35 seconds of your time could win you a trip on Lake Champlain

Image of a lawnmower in front of a house with a waterbody in the background and a buffer planted with native vegetation between the yard and the water. The image serves as a link to a 35-second video about grass growth and best practices to help grass health and protect water quality.

Today, with just two more Mo Monday posts in 2020, I am excited to introduce a newly-released 35-second video that shares the key messages of — and reasons for — the #RaiseTheBlade campaign. Click on the image above to watch the video or access it through the Lawn to Lake website. (If you access it through the Lawn to Lake website, choose the “short version” of the two Benefits of Long Grass Growth videos available there.)

We purposefully left one small glitch in the video to see if viewers can spot it. If you find it, email us by October 30, 2020 at seagrant@uvm.edu with the subject line “Mo Monday.” We will randomly select one lucky winner from all email entries received to join a future public trip on Lake Champlain led by Lake Champlain Sea Grant and UVM Extension.

Photo of someone lowering a Secchi disc to assess water clarity off the stern of the R/V Melosira, the University of Vermont's research vessel.

The winner (age 18+) and one guest (minimum age 7) will be invited to come aboard the University of Vermont’s research vessel the Melosira in summer 2021 (pending a COVID-19 vaccine is available and our public trips are able to safely operate). Our public trips give participants an opportunity to learn about the history of the lake and its watershed (the area of land that drains to the lake), and to try their hand as limnologists by studying water quality in the lake.

Meet Mo, the robotic mower

Mo, the robotic mower.

This is a blog about Mo, the things he does, and the reasons why those matter. Mo is actually obsolete, despite his blog just beginning. So it goes. Mo is affectionately named after the famous Mo Farah, the British distance runner, in part, due to my hopes and those of my husband about how great of a job he would do mowing our lawn (emulating Sir Farah in his excellence), and in part, due to his name being the right one for a robot that mows the lawn. (Here is an NBC video clip of Mo Farah winning Olympic gold in the 10,000m at the 2012 Olympics if you don’t know him. He’s amazing!)

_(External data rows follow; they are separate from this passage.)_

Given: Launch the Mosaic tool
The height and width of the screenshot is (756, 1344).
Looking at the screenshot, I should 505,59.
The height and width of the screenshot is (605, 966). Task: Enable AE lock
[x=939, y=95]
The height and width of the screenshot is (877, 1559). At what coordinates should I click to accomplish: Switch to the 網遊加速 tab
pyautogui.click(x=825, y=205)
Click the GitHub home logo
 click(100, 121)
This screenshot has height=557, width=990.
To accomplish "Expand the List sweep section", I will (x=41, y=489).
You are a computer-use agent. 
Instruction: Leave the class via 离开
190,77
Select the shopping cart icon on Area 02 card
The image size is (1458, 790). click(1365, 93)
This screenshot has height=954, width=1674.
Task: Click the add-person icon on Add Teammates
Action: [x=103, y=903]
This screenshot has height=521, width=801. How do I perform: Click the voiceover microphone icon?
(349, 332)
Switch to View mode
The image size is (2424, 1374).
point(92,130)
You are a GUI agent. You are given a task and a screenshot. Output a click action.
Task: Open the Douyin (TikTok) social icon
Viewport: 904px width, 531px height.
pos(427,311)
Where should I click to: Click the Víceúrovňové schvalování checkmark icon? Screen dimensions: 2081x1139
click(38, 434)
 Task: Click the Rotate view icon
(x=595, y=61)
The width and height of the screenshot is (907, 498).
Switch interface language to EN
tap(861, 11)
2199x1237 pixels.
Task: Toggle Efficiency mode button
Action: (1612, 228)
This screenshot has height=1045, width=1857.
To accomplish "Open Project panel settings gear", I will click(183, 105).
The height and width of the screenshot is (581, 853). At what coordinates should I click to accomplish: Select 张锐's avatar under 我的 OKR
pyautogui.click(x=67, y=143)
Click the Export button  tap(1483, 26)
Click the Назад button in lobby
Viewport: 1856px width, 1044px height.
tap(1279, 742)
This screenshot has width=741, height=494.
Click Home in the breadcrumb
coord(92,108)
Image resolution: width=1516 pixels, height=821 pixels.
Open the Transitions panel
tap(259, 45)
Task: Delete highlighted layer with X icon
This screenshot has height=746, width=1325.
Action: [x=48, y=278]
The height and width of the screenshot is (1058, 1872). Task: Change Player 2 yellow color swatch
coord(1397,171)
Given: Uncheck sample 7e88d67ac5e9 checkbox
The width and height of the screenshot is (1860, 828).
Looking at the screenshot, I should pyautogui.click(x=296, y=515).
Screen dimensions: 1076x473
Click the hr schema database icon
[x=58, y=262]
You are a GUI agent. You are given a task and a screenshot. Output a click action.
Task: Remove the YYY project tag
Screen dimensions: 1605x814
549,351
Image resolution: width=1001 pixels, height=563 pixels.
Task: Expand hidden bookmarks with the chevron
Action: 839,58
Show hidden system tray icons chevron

Mo – the mower–nowhere near as fast as Sir Farah–is a WORX Landroid M WG794. He came about in our lives when we bought a house, owned no lawn mower, and I was (and actually I still am) working on a project to promote homeowners and businesses to cut their lawns following three key recommended practices that benefit both the grass and the environment: cut the lawn no shorter than 3″ in height; cut only 1/3 of the length of the blades during each cutting; and leave the clippings to decompose on the ground. This Raise the Blade project, as it is called, is part of a broader project called Lawn To Lake. This is a collaborative of organizations in the Lake Champlain Basin working to promote lawn care practices that help reduce polluted stormwater runoff from reaching Lake Champlain.

This blog will be updated weekly (on “Mo Mondays”) during the Mo-wing months to share information about how we installed Mo, how well he does his job, his antics, and the goals the Raise the Blade project aims to reach.